Bring out the calculators and checkbooks: CA retains that penalties for meal / rest breaks include non-discretionary compensation | Hogan Lovells

What were the legal issues in Ferra v. Loews Hollywood?

For the purposes of calculating penalties for meal and rest breaks, the California Labor Code requires employers to pay one hour of the employee’s “regular rate of pay”. The wording is similar, but different, to “regular rate of pay”. While that doesn’t sound like a big difference, the appeals court had previously ruled that the terms have different meanings and that the “regular rate of pay” used for meal and meal break bonuses is only the employee’s basic hourly rate, while the “regular rate of pay” is the rate used in the context of overtime, which must include all non-discretionary payments (for example, lump sum bonuses, post differentials, etc.). In other words, the appeals court made it easier to calculate the meal or meal break premiums – it was simply one hour at the employee’s basic rate.

This reprieve for employers was short-lived as the California Supreme Court ruled the appeals court was incorrect and ruled the two terms were an indistinguishable distinction. Instead, the California Supreme Court ruled that the “regular rate of pay” that must be paid for meal and break premiums must be calculated as the “regular rate of pay” used to calculate the hourly rate. additional.

What does this mean for the calculation of meal break and rest premiums?

California employers are now required to pay severance bonuses using the more complex calculation of the regular rate of pay taking into account all forms of non-discretionary compensation, such as job differentials, non-discretionary bonuses, and similar pay for employees. Hours worked. Instead of simply paying an employee’s base hourly rate for a meal or break premium, the employer must now calculate the applicable regular rate of pay each when a meal or rest break premium is due.

How is the “normal rate” calculated?

As examples of the various ways in which the “regular rate of pay” might differ from an employee’s basic hourly rate, consider the scenario where an employee is paid a basic hourly rate of $ 20 / hour with weekly pay periods. .

If this employee works 40 hours, without any other type of remuneration:

The employee’s regular rate would be $ 20.
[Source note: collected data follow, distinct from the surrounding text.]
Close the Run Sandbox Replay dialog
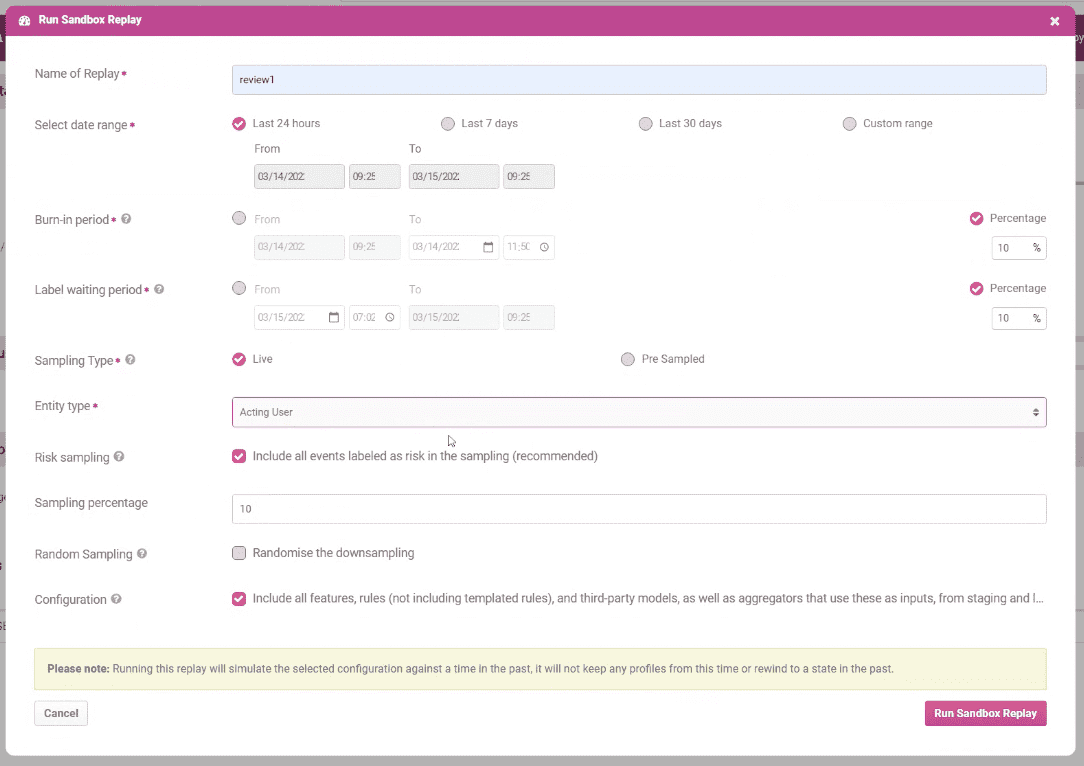Image resolution: width=1084 pixels, height=766 pixels. [x=1054, y=21]
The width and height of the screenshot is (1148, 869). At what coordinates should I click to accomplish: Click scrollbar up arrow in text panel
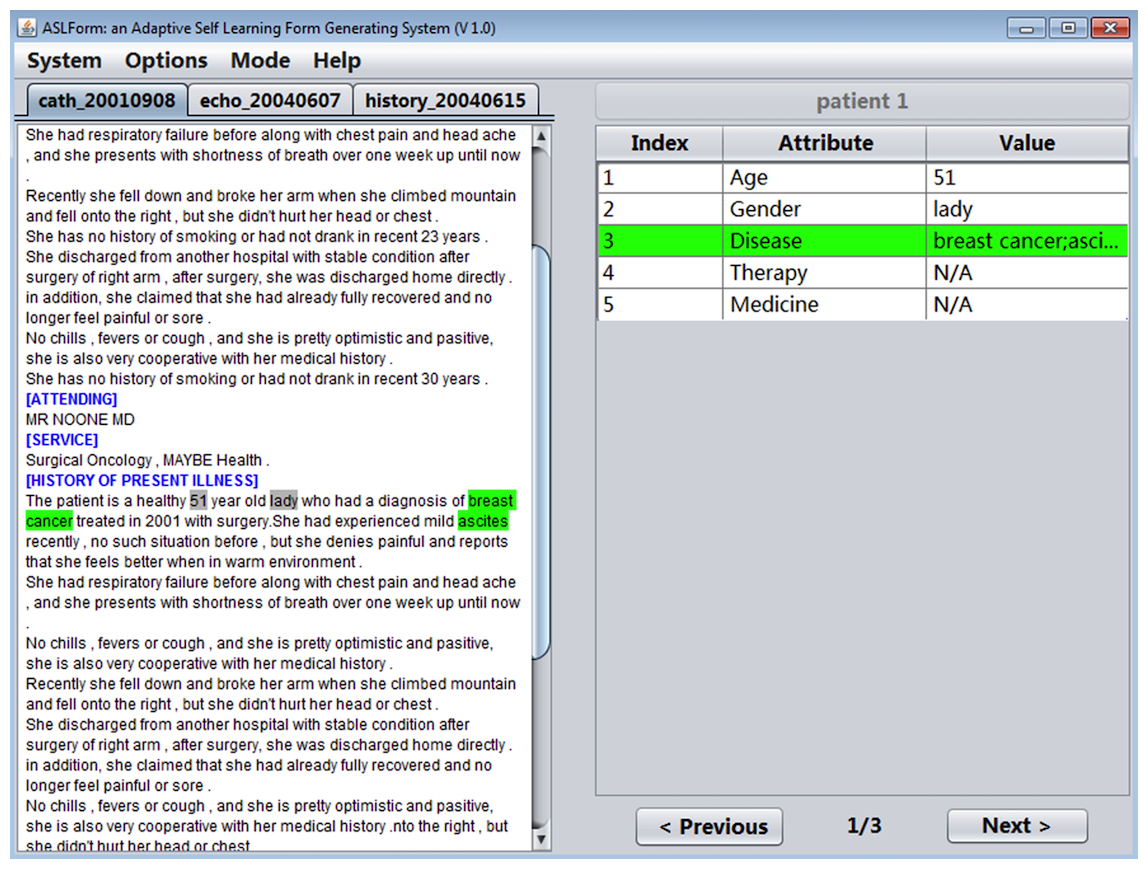tap(542, 137)
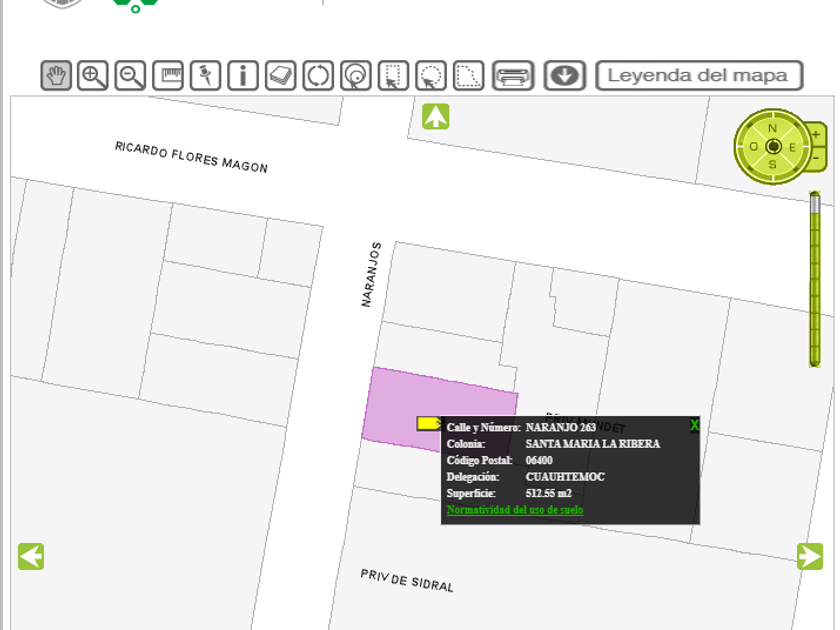
Task: Print the map using printer icon
Action: point(513,76)
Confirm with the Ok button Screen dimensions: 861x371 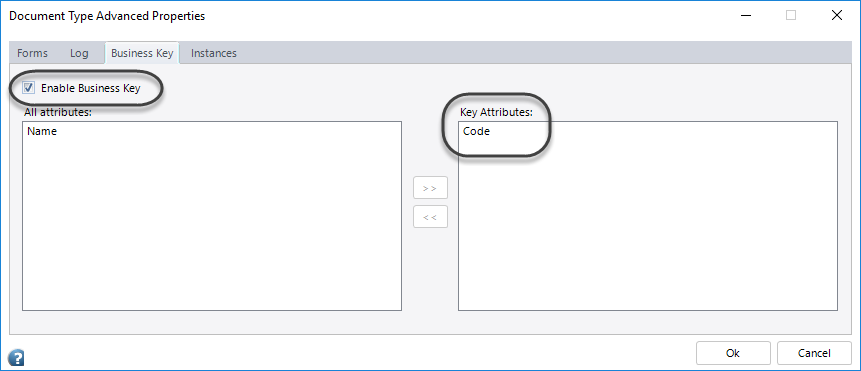click(x=733, y=353)
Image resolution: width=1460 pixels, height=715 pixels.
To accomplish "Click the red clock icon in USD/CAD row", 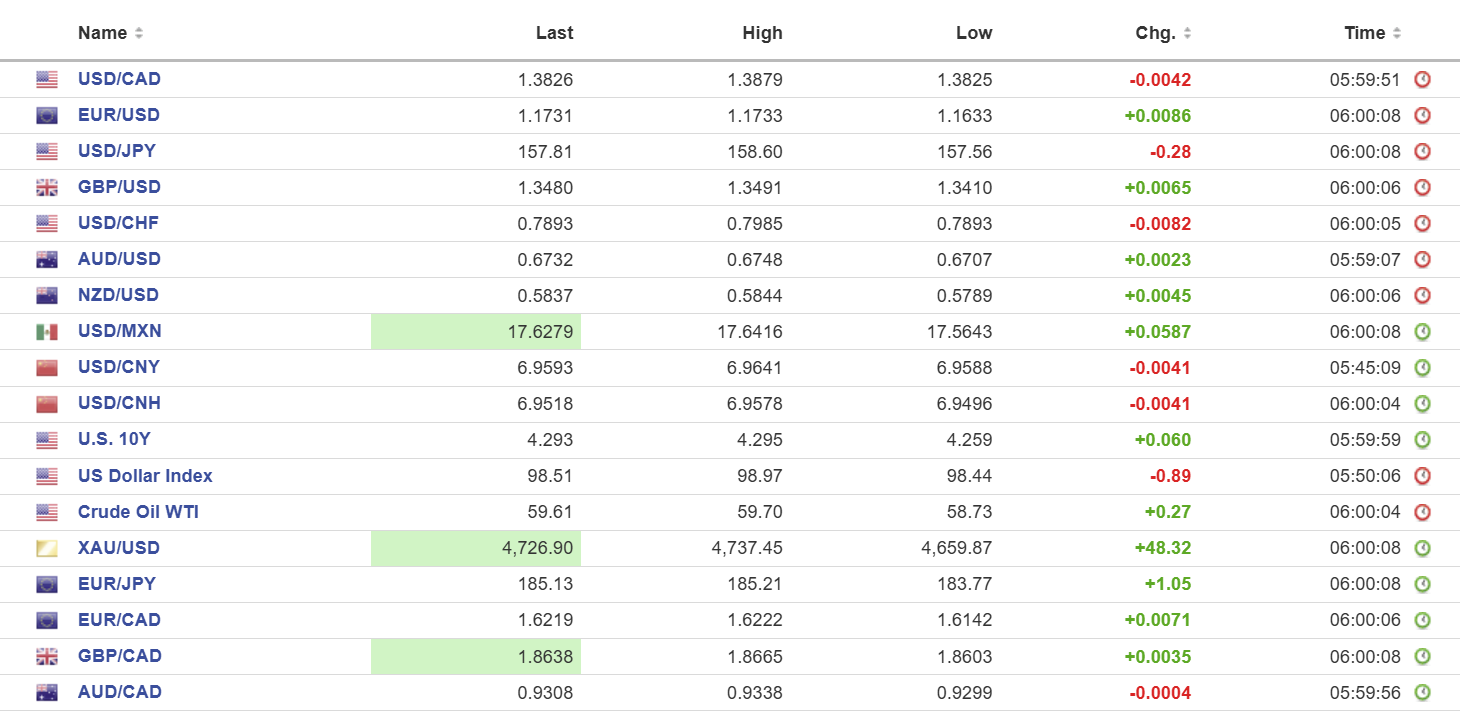I will pyautogui.click(x=1422, y=79).
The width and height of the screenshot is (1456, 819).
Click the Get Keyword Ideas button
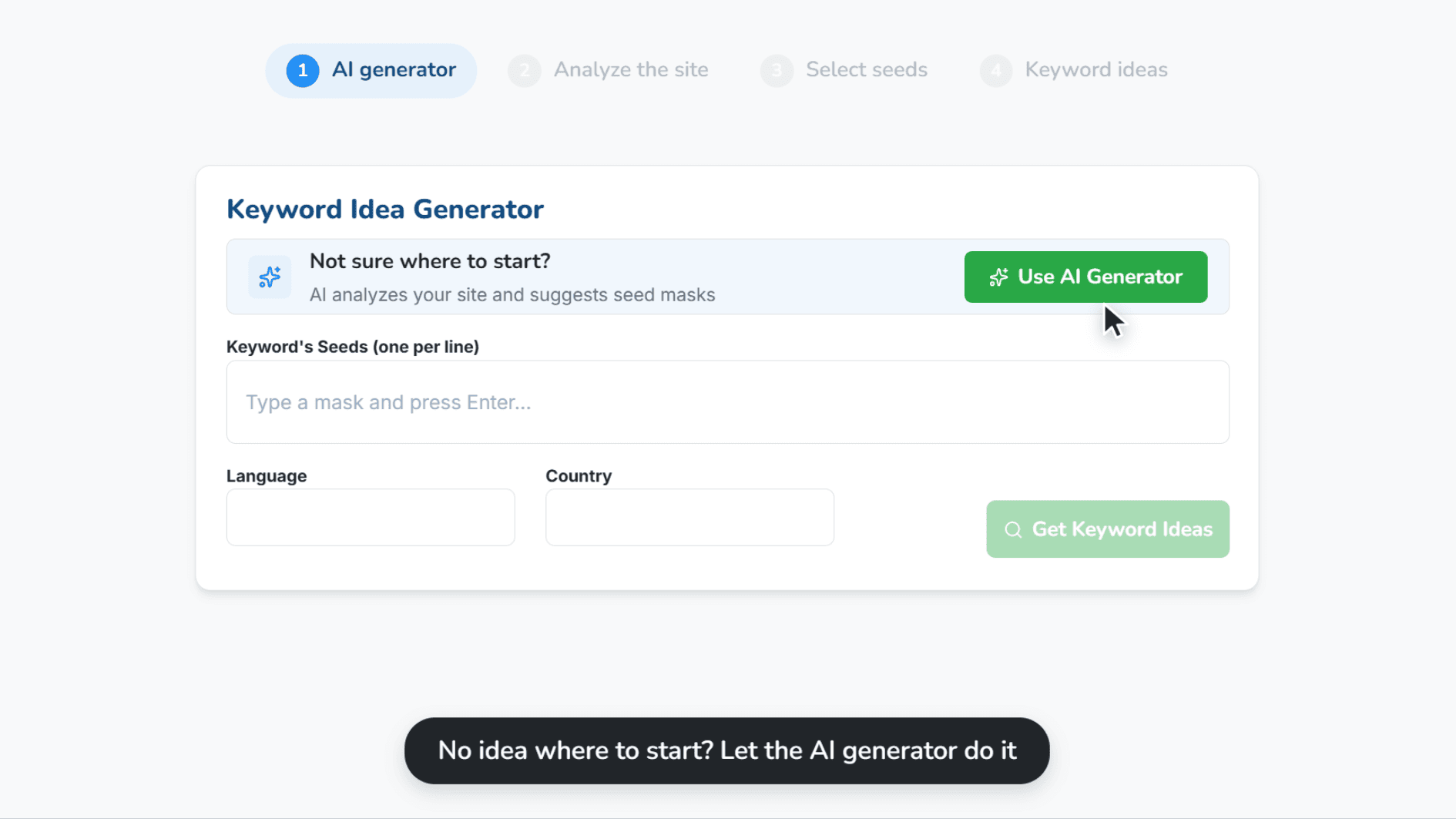pyautogui.click(x=1107, y=529)
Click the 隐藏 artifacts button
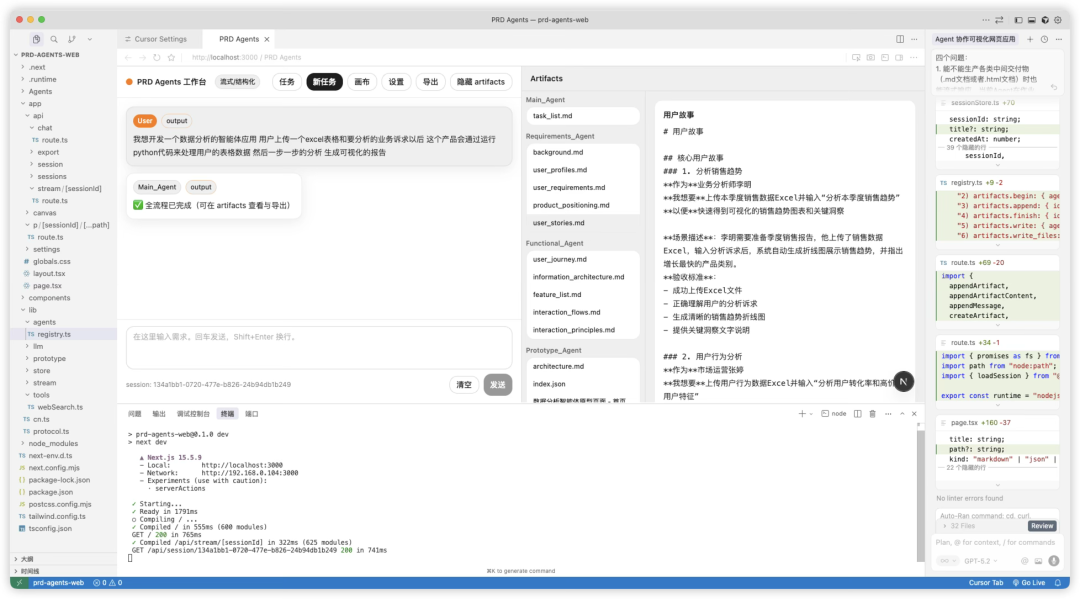The image size is (1080, 599). coord(482,82)
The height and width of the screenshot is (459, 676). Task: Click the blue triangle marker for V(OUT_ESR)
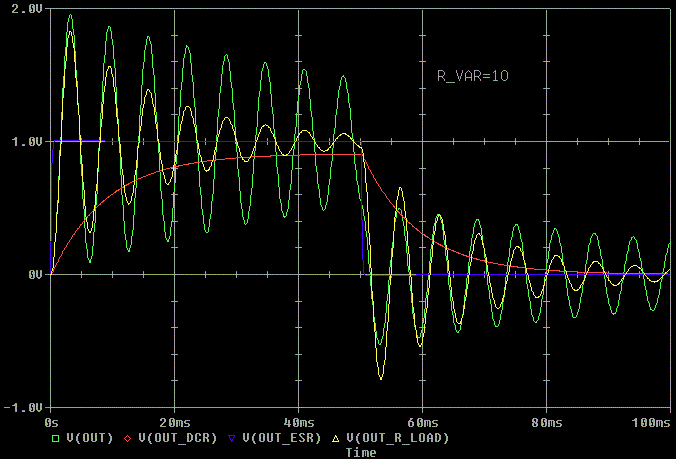[x=229, y=438]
If this employee works 40 hours and receives a lump sum attendance bonus of $ 100

According to California Supreme Court calculations set out in Alvarado v. Dart Container Corp., 4 cal. 5th 542 (2018), the employee’s regular rate would be as follows:

If that employee works 20 hours at the employee’s base rate of $ 20 / hour and receives an additional shift differential of $ 10 ($ 30 / hour) for night and weekend work:
If this employee works 40 hours and also receives a commission of $ 1,000 in the same week:

According to the judgment of Ferré, this same employee could theoretically receive meal or rest bonuses in the amount of $ 20, $ 22.50, $ 25 and $ 45 in four separate pay periods, despite having the same basic hourly rate of pay everywhere.

Is the decision retroactive?

Yes, the California Supreme Court has explicitly said its ruling will be retroactive, potentially exposing employers to liability for miscalculating severance pay in the past.

Employers are strongly advised to review and verify their payroll practices immediately, particularly with regard to the calculation of the regular rate of pay and the rates they pay for meal and rest break premiums.